── EXTRACTED INFORMATION ──
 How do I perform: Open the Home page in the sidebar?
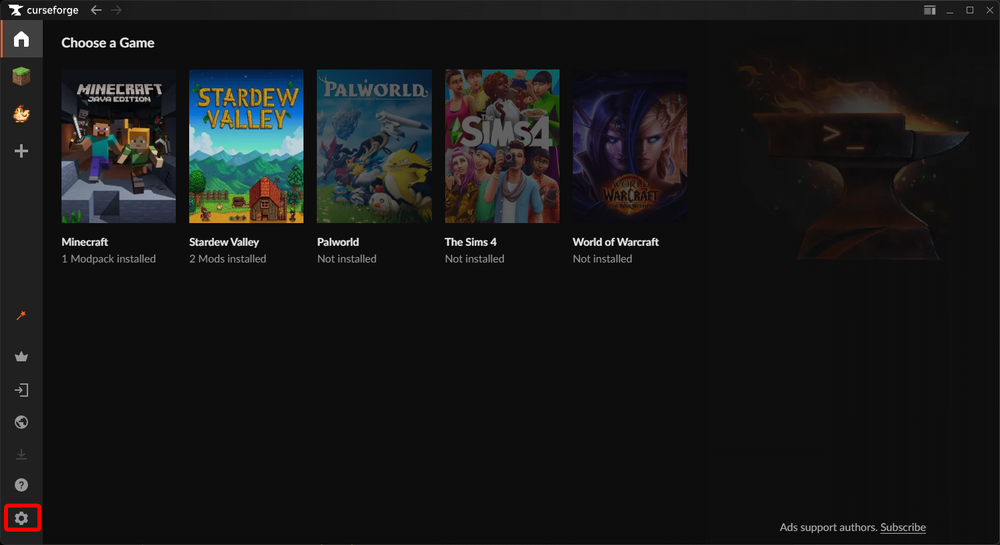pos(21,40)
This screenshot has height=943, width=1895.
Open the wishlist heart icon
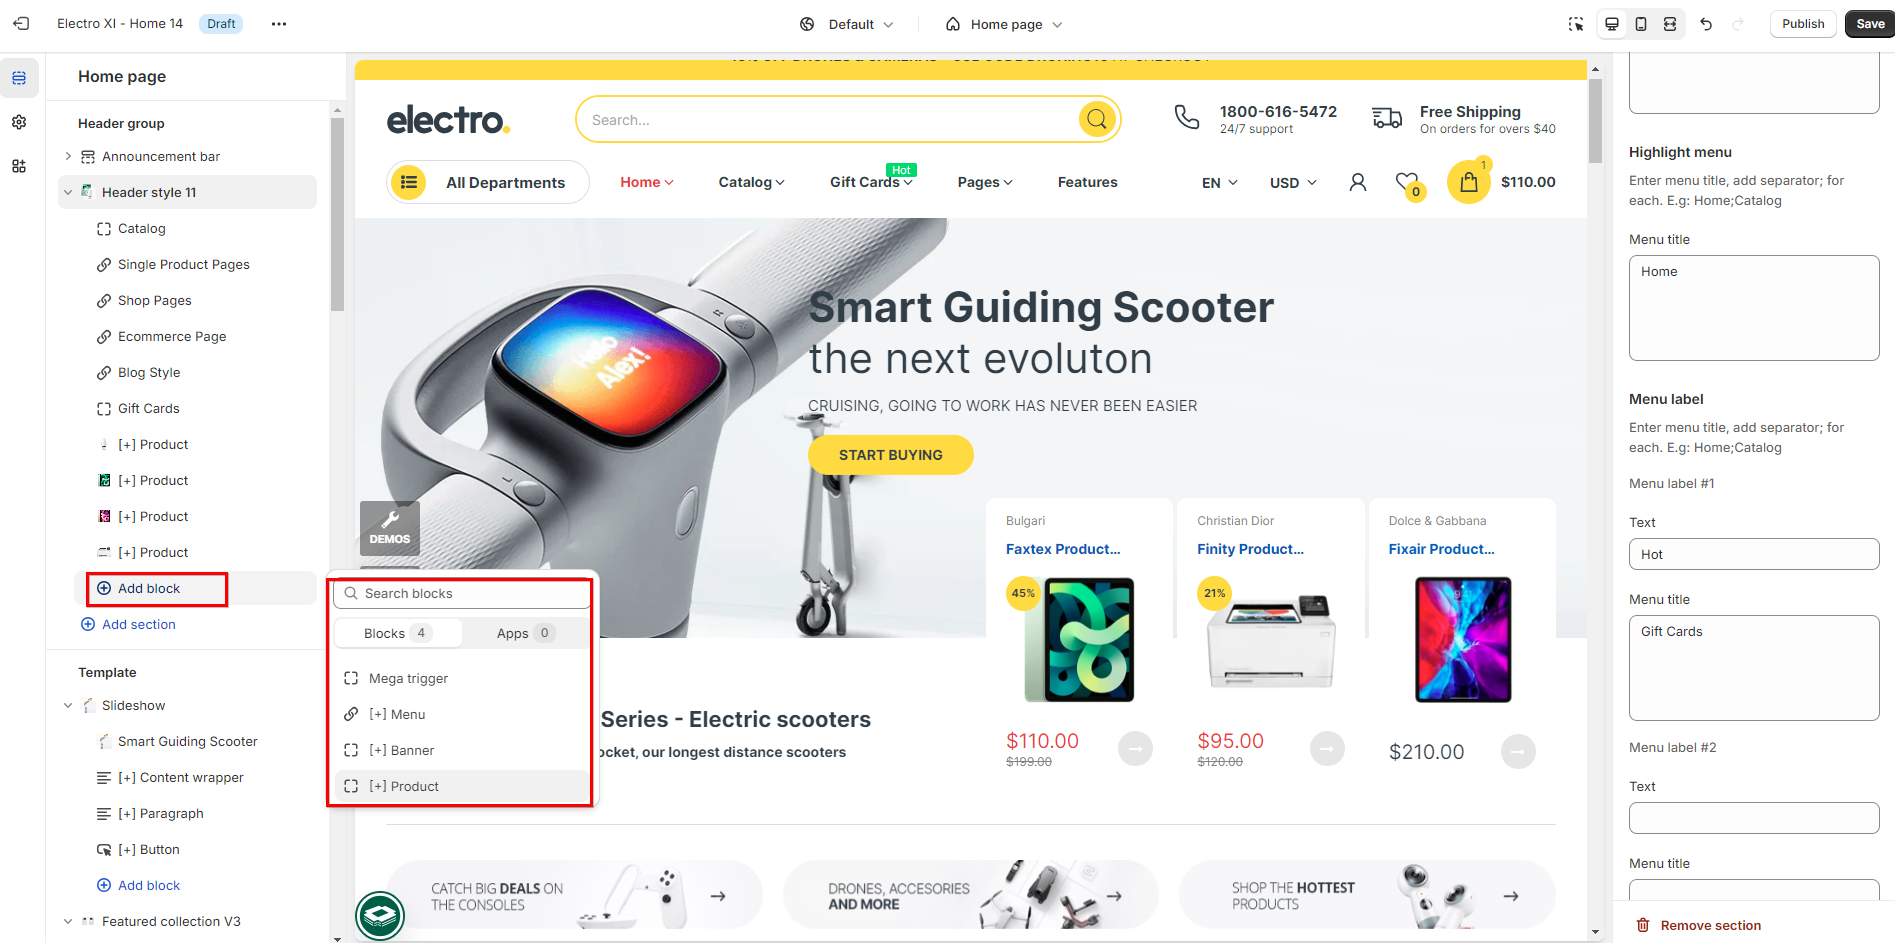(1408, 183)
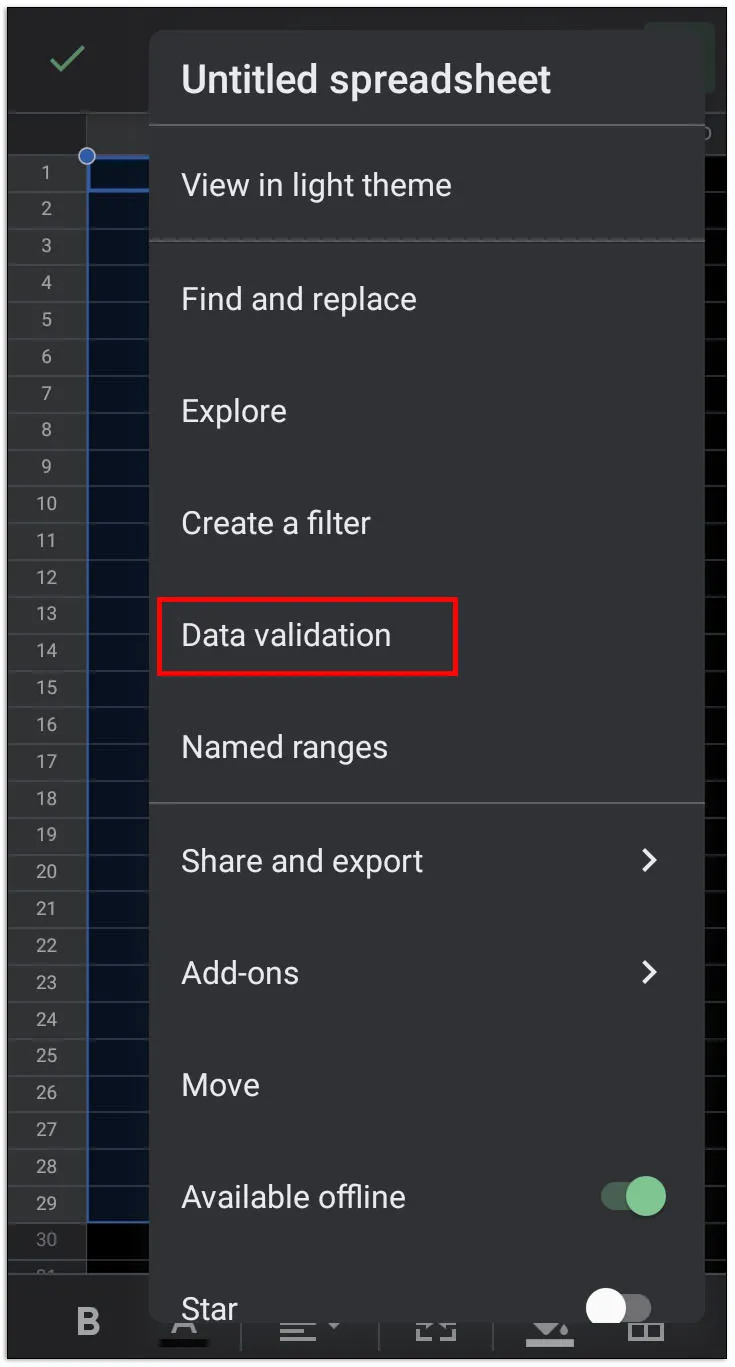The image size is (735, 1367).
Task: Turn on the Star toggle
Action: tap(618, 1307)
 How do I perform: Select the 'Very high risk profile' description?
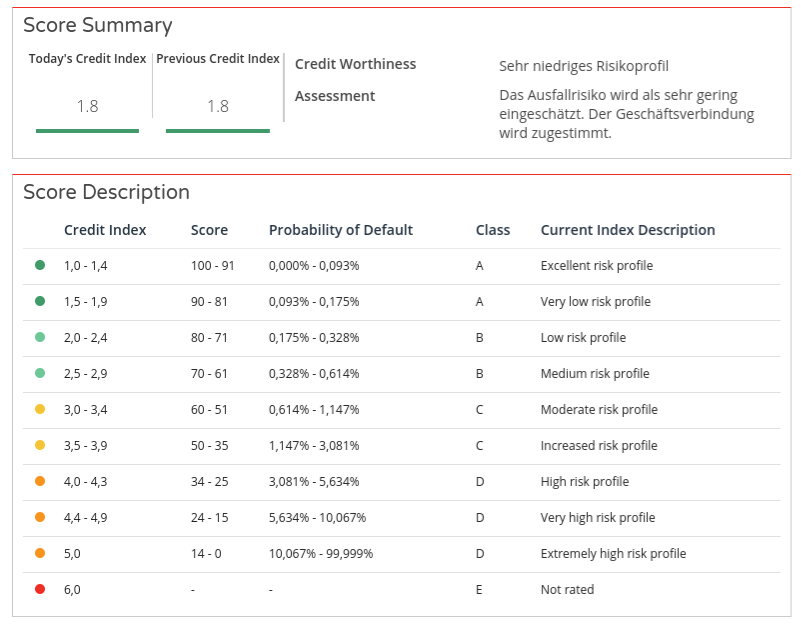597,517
───
_REQUIREMENTS:_ Starting at the line containing "How do I perform: Select" and ending at the last of the rows, rewrite those lines as a numbered list, skipping blank lines and leaving the pictures out.

_RESULT OF THIS EXERCISE:_
1.  How do I perform: Select the 'Very high risk profile' description?
2. 597,517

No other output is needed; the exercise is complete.